Related Work & Insights¶
- vs. Discriminative PRM (Lightman 2023, etc.): Discriminative PRMs rely on human/Monte Carlo step-level labels and suffer from subjectivity and high costs; this paper uses GenPRM + intrinsic signals to avoid re-labeling and improve stability.
- vs. Reasoning GenPRM (Feng 2025, etc.): These rely on "re-solving" for scoring, implying PRM \(\ge\) Actor. This paper decouples scoring into semantic matching, demonstrated by stable performance even with weaker evaluators.
- vs. LLM-as-a-judge: Direct scoring is sensitive to evaluator reasoning power; TP-GRPO uses structured intrinsic signals for scoring, making it more robust.
- vs. Standard Process-Supervised GRPO (DeepSeekMath): Inherits the advantage accumulation framework but modifies it with thought-level granularity + adaptive difficulty + non-standardized process rewards to fix the issue where dense rewards dominate advantages.
Rating¶
- Novelty: ⭐⭐⭐⭐ The "intrinsic signal decoupling" and "thought-level adaptive rewards" are targeted new solutions for GenPRM pitfalls.

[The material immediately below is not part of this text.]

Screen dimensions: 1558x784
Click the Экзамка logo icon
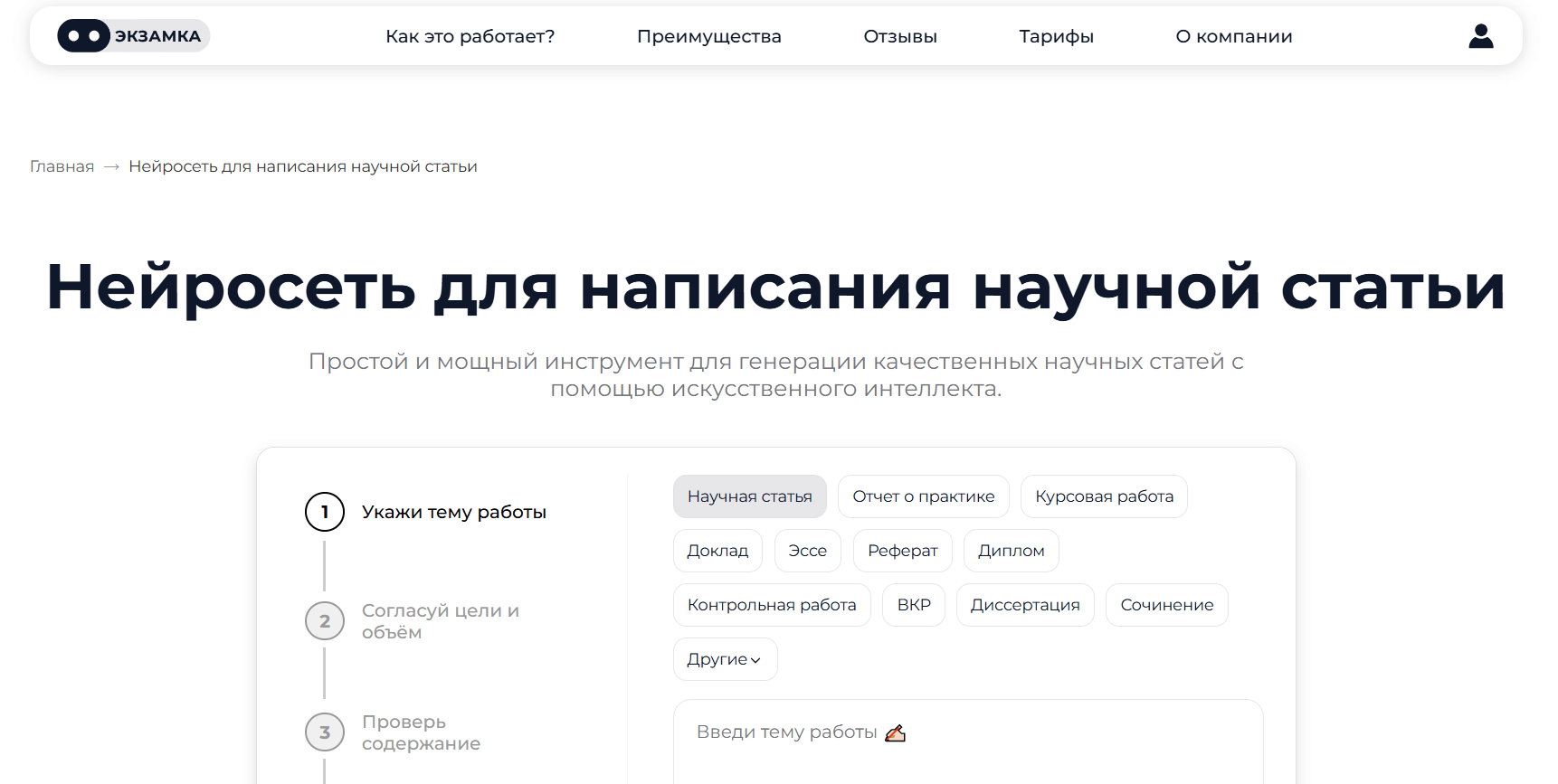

- Experimental Thoroughness: ⭐⭐⭐⭐ Five benchmarks, two scales, three types of ablation, and evaluator dependency analysis, though limited to small models and math.
- Writing Quality: ⭐⭐⭐⭐ Clear progression from three pitfalls to three principles to three innovations; well-characterized propositions.
- Value: ⭐⭐⭐⭐ Clarifies why process rewards often fail and provides actionable fixes, with significant efficiency gains.